August 20, 2018

Animation Expedition #9 – Antigenic Shift and Drift: How Does Influenza Adapt?

time-lapse photo of star trails

Imagine what you’d see if you could speed up time. The sun would race across the sky. Night and day would flicker on and off. We can do something like this with time-lapse photography. A camera is set up to take a series of photos over time. When the photos are put together, they form a movie that compresses hours or days into a matter of seconds. In this animation, we learn how Dr. Maurice Hilleman cleverly used this idea to discover how influenza virus changes over time so it can continue to infect people and animals. Today, scientists study changes to genes to learn more about many different viruses, bacteria and genetic-based diseases.

View the animation Antigenic Drift: How the Influenza Virus Adapts

Influenza virus is like a chameleon. As it reproduces, its genes change slightly. Over time, these small changes accumulate, so that your immune system becomes less effective at protecting you from the virus. Antibodies now have trouble recognizing the changed virus. This is called antigenic drift. This happens so often that we typically need new versions of the influenza vaccine each year.

Influenza viruses can undergo a more dramatic, and sometimes more deadly, change. This happens when two kinds of influenza virus infect the same cell and share their genes to make a new version of influenza.  As shown in the animation, pigs are a great vessel for enabling this. Both human and bird influenza viruses can attach to and enter the lung cells of a pig. During replication, both versions of influenza virus release their genetic material into the pig cell. Then, the genes from the different viruses can “mix” creating new versions of influenza virus. Because the genes in the resulting virus are dramatically different, this is called antigenic shift.

Antigenic shift is more concerning than antigenic drift. Antigenic shift can produce a version of influenza virus that no person’s immune system has antibodies to protect against. This is when an influenza pandemic can occur. Virtually everyone in the world is susceptible to the new virus. Fortunately, most of the novel viruses that are produced during this process do not lead to pandemics.
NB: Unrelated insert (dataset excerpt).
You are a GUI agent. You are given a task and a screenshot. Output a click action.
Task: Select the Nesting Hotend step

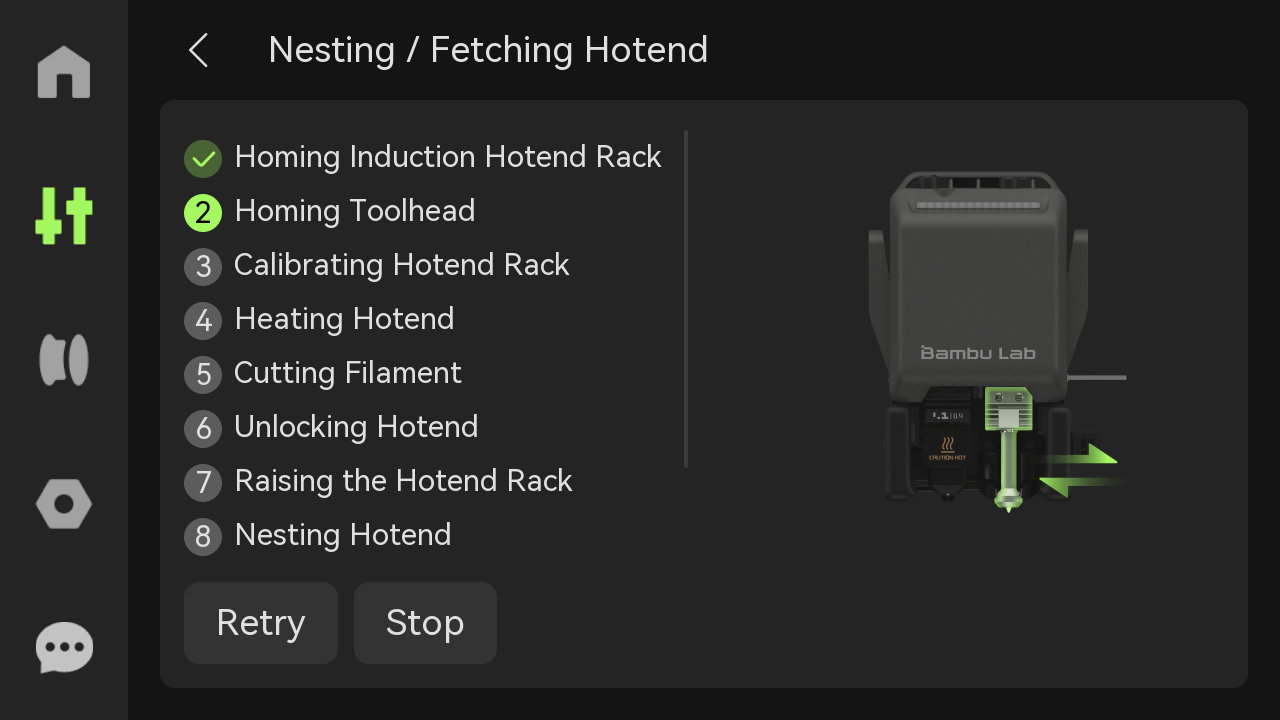[343, 535]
Why is that?

In order for a new influenza virus to cause a pandemic, a lot of things must fall into place. Luckily for humans, this does not happen very often. First, influenza viruses from both birds and people must co-infect a pig. This typically only happens on small farms where pigs, birds and people are in close contact, such as in Asia where crowded conditions are more likely. Additionally, the bird and human influenza viruses must contain a gene or genes for hemagglutinin or neuraminidase surface proteins to which virtually no one is immune. Lastly, the new virus must be introduced into people and be able to replicate in the nose and throat. This makes it easier to spread from person to person. If the new influenza virus can only replicate in the lungs, it is not as likely to spread.

The good news is that these requirements are met in nature quite infrequently. This is why since the turn of the 20th Century, pandemics have only occurred in 1918, 1957, 1968 and most recently, in 2009.


Check Your Understanding Questions:

  1. Describe the genetic difference between antigenic drift and antigenic shift.
  2. What 3 species are involved in the creation of a new influenza virus that could cause a pandemic?
  3. Name 3 factors that must occur to cause a pandemic.



  1. Antigenic drift involves the accumulation of a series of minor genetic mutations. Antigenic shift involves “mixing” of genes from influenza viruses from different species.
  2. Pigs, birds, and humans
  3. A pig must be co-infected with human and bird influenza viruses (typically only occurs on small farms in crowded conditions; at least one of the viruses has to have a gene for the hemagglutinin or neuraminidase surface protein to which people are not immune; and the new virus must be able to reproduce in the nose and throat of people.


This is the ninth in a series of postings highlighting our Vaccine Makers Project animations.